Man muss zurückspulen

Mit dieser Gemengelage an Talent schürte „The Sympathizer“ hohe Erwartungen – und doch vermag die Serie diese nicht zu erfüllen, was mitunter an ihrer vertrackten Struktur liegt. Mindestens fünf Erzählebenen zählt man alleine in der ersten Folge, die Handlung springt mittels Rück- und Vorblenden hin und her. Selbst, wer den Überblick behält, kommt kaum umhin, hie und da zurückzuspulen, um noch einmal die Untertitel der Gespräche auf Vietnamesisch zu lesen.

Der Anfang führt einen (großteils) zum Vorabend des Falls von Saigon 1975, heute Ho-Chi-Minh-Stadt.

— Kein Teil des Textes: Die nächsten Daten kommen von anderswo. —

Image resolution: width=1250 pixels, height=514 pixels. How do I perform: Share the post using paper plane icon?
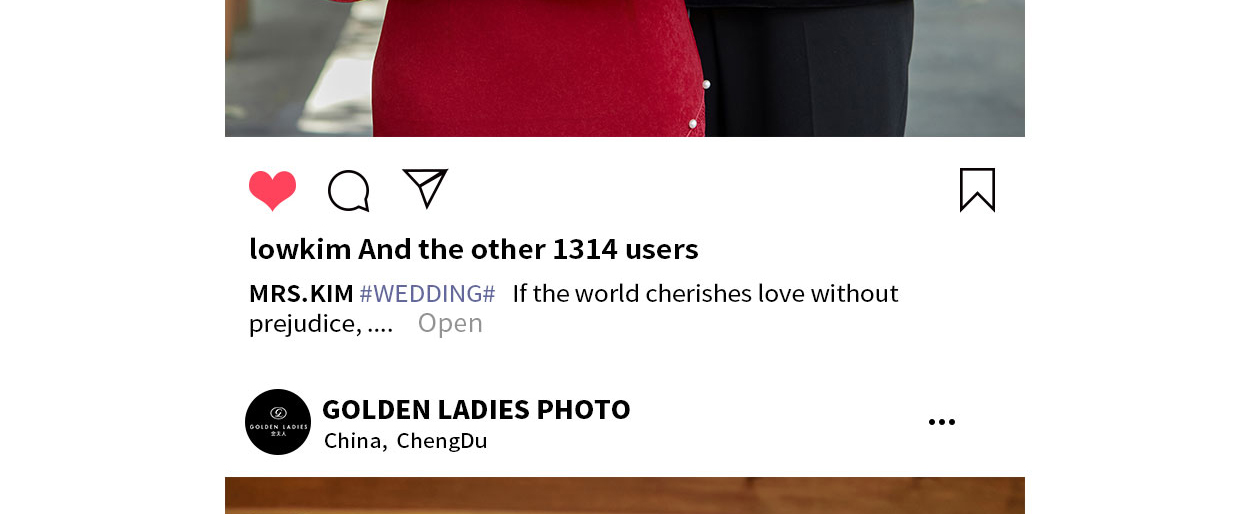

Dort arbeitet der Captain – mit leiser Präsenz gespielt vom australischen Newcomer Hoa Xuande – als rechte Hand des Polizeigenerals (Toan Le), dessen Unterlagen er heimlich für die Kommunisten kopiert. Doch als diese einmarschieren, wird der Captain von seinem Freund beim Vietcong angewiesen, mit dem General in die USA zu fliehen, um ihn im Exil weiter auszuspionieren. Bei der Flucht im letzten Flugzeug, das von der zerbombten Landebahn abhebt, ist die Handschrift des Regisseurs erkennbar: Gewohnt blutig sind die Szenen, die Park Chan-wook hier inszeniert. Was an seinen Thrillern nicht störte, vor dem historischen Setting des realen Krieges aber unnötig brutal ist.

Robert Downey Jr. übertreibt

Übertrieben wirkt zeitweise auch die Performance von Downey Jr.: als CIA-Mann, optisch stark verwandelt, mit blauen Kontaktlinsen und krausem blonden Haar, aber auch als in seiner vermeintlichen Liebe zu anderen Kulturen eigentlich rassistischer Orientalistik-Professor. Der Hollywoodstar treibt seine Darstellung teils ins Groteske. Dabei ist „The Sympathizer“ nicht nur als Satire angelegt, sondern will auch von der Hybris der Amerikaner erzählen – sowie vom inneren Konflikt des Captains. Das Ringen des Sohnes einer vietnamesischen Mutter und eines französischen Vaters um seine Identität geht bei so viel Schauspiel unter.

Optisch stark verwandelt: Robert Downey Jr.
Optisch stark verwandelt: Robert Downey Jr.Hopper Stone/hbo

In Hollywood stört man sich nicht daran. Dort wird Downey schon als heißer Kandidat für einen Emmy-Fernsehpreis gehandelt. Es wäre bitter, würde aus der ersten großen Serie über den Vietnamkrieg aus vietnamesischer Sicht ausgerechnet der outrierende Star aus Amerika ausgezeichnet.